Items from a dataset
○ ○ ○
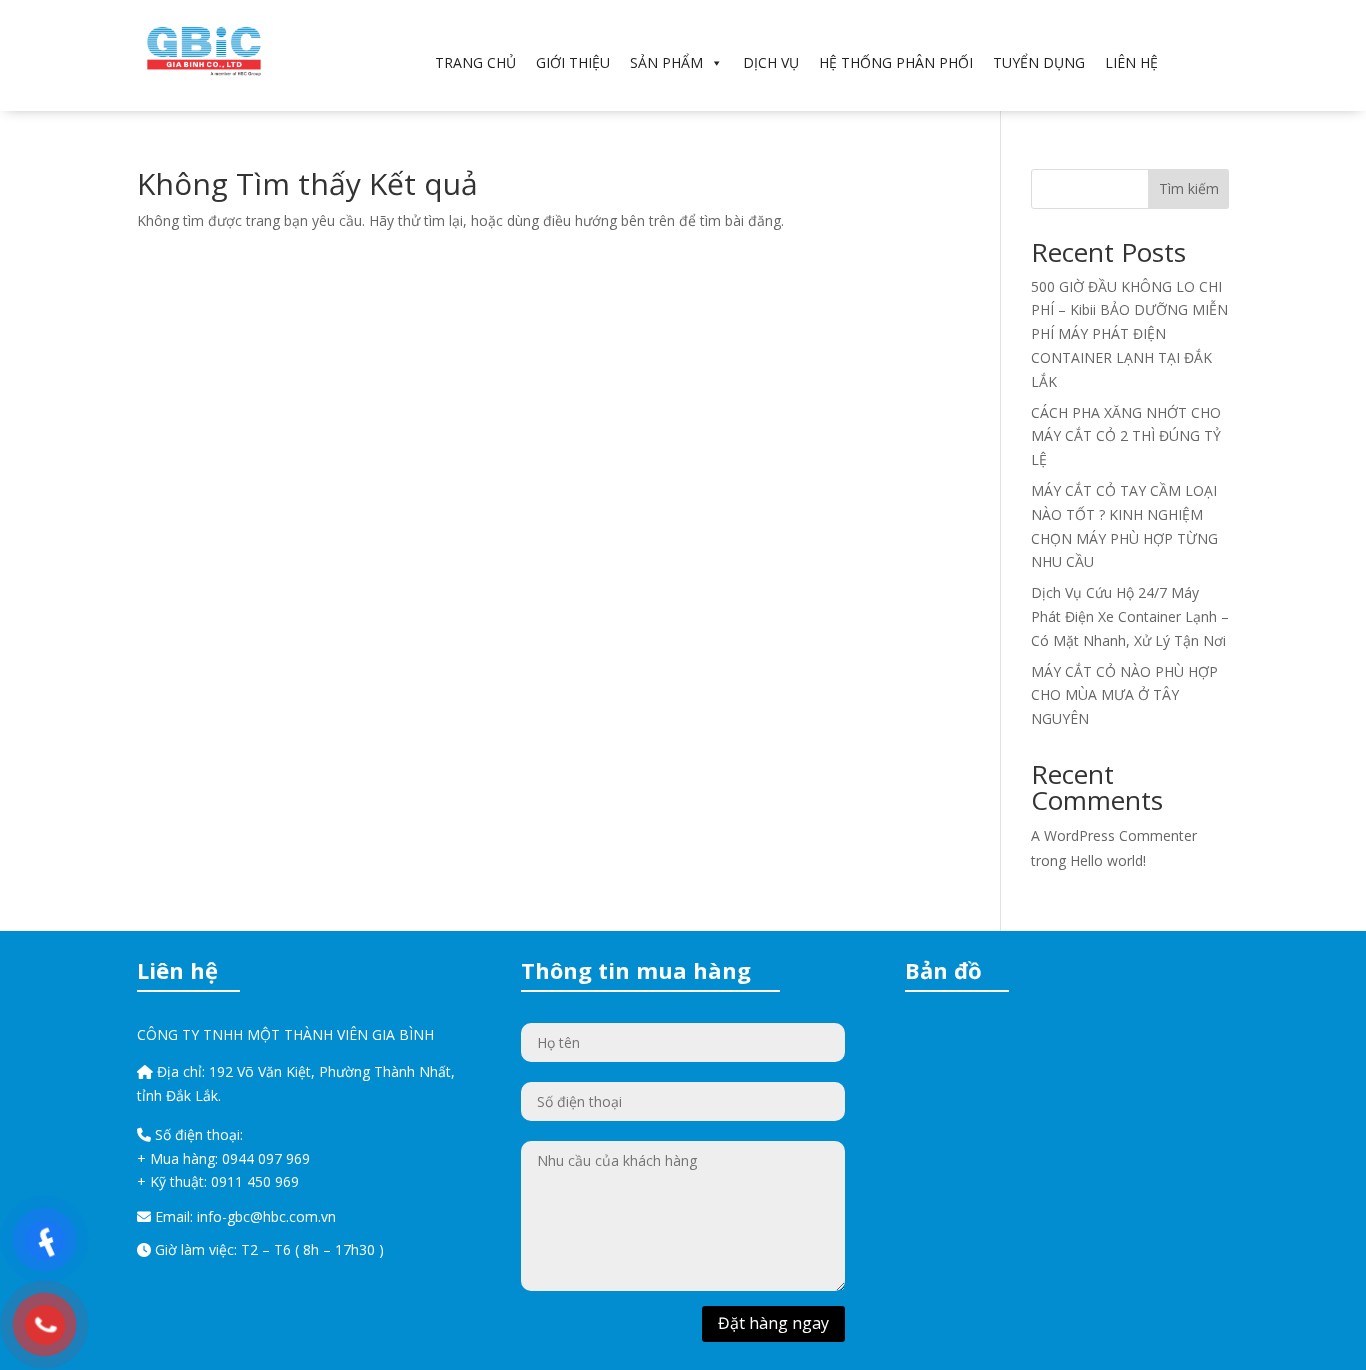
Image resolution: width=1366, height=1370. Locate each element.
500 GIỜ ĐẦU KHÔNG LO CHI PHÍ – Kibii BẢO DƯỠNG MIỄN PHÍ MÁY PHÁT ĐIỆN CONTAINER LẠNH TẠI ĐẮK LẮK (1129, 334)
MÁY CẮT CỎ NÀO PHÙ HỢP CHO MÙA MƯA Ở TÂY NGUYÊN (1124, 695)
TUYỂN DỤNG (1039, 62)
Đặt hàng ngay (773, 1323)
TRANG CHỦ (475, 62)
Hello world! (1108, 860)
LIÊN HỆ (1131, 62)
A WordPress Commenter (1114, 835)
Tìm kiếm (1189, 188)
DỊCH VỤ (771, 62)
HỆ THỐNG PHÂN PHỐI (896, 62)
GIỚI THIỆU (573, 62)
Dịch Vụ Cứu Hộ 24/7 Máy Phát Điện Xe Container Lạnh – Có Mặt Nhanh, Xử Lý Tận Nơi (1130, 616)
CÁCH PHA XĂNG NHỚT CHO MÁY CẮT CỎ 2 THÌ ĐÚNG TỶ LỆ (1126, 436)
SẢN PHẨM (666, 62)
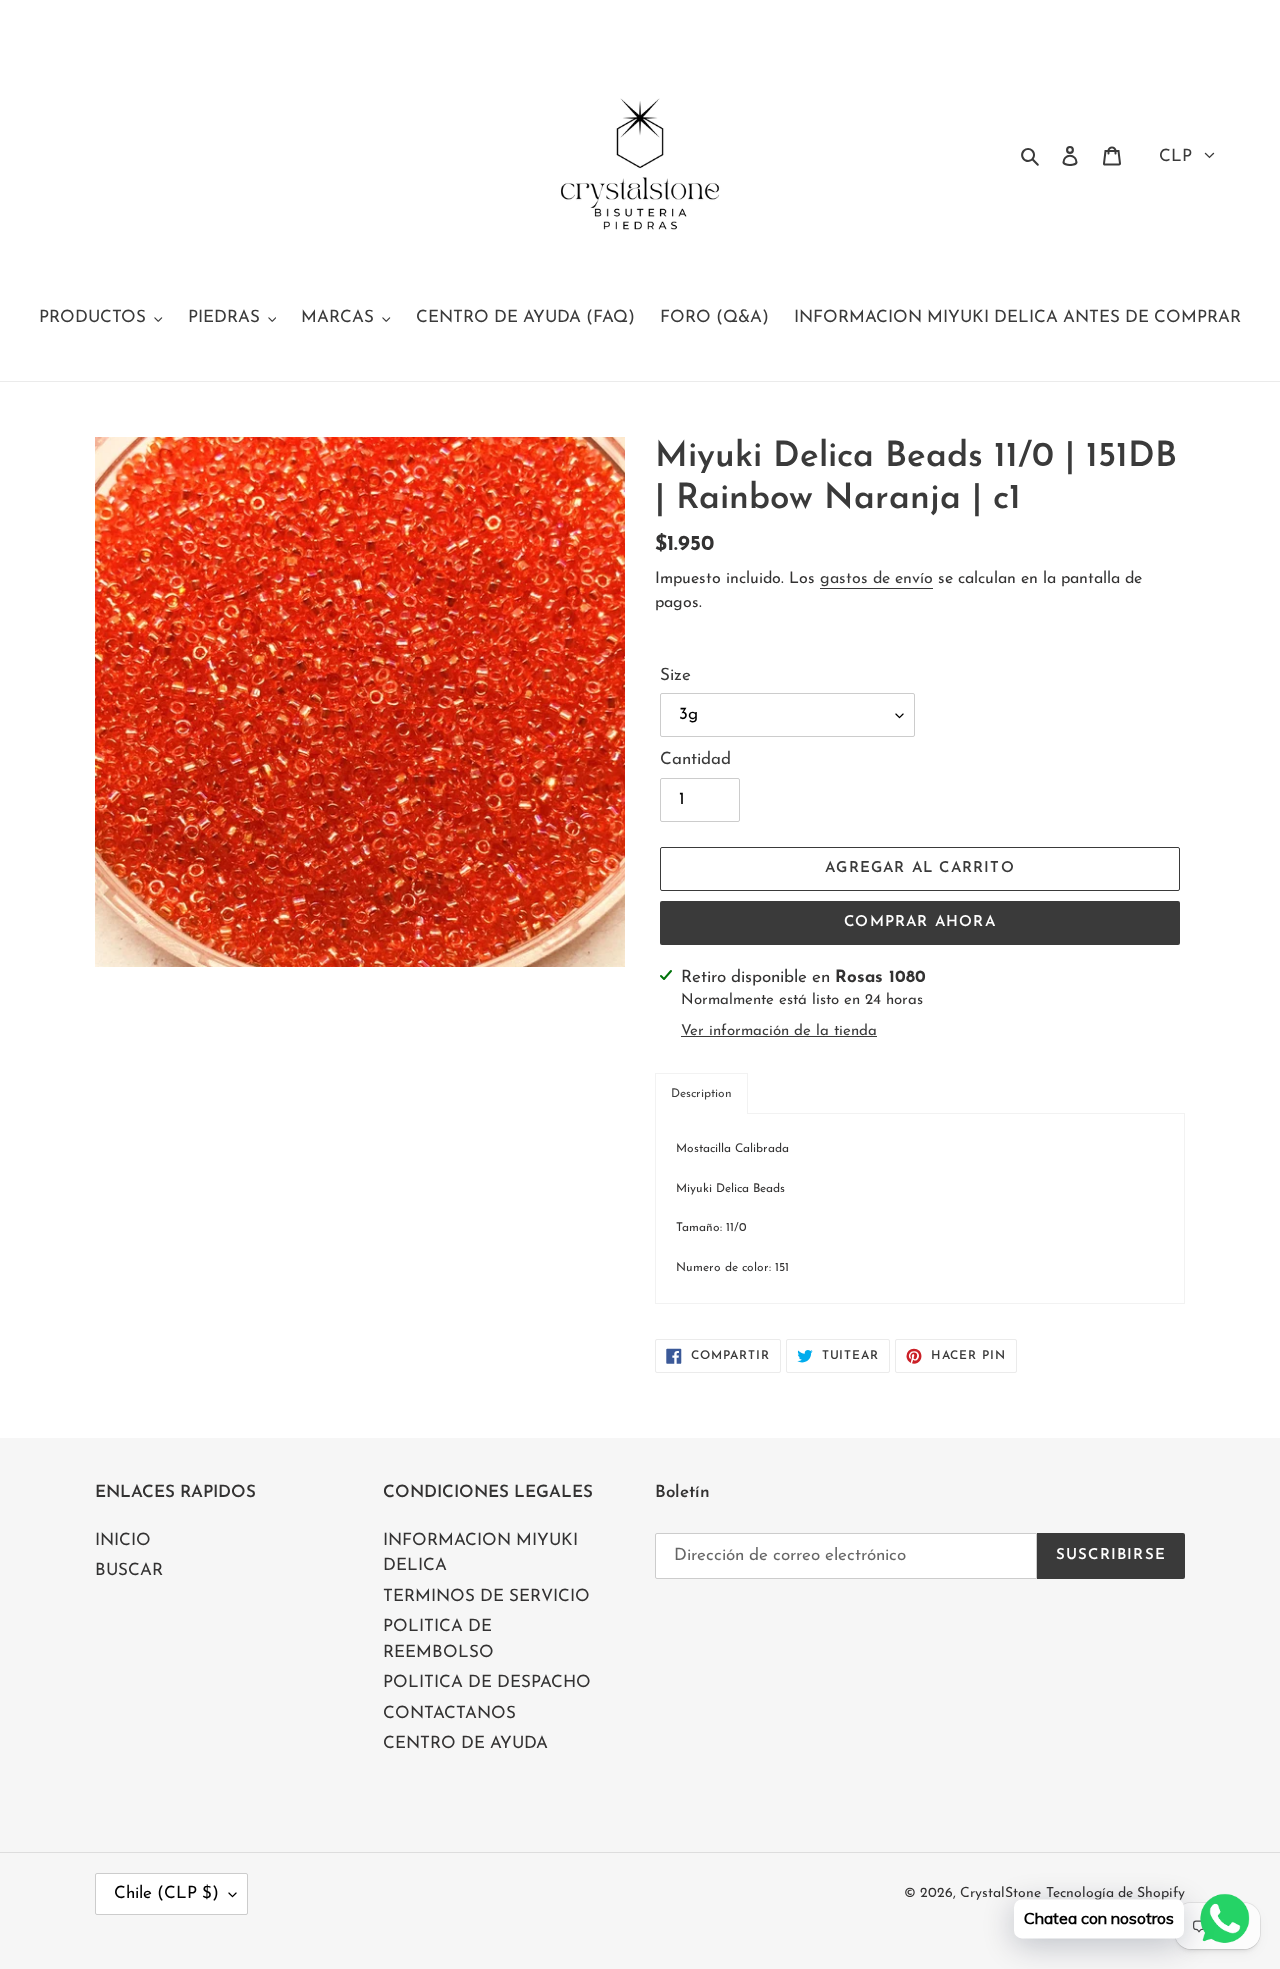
○ ○ ○
Of the entries above, repeat exactly the lines between the line with "TUYỂN DỤNG (1039, 62)" and the line with "GIỚI THIỆU (573, 62)", inclusive, and no others.

TUYỂN DỤNG (1039, 62)
Đặt hàng ngay (773, 1323)
TRANG CHỦ (475, 62)
Hello world! (1108, 860)
LIÊN HỆ (1131, 62)
A WordPress Commenter (1114, 835)
Tìm kiếm (1189, 188)
DỊCH VỤ (771, 62)
HỆ THỐNG PHÂN PHỐI (896, 62)
GIỚI THIỆU (573, 62)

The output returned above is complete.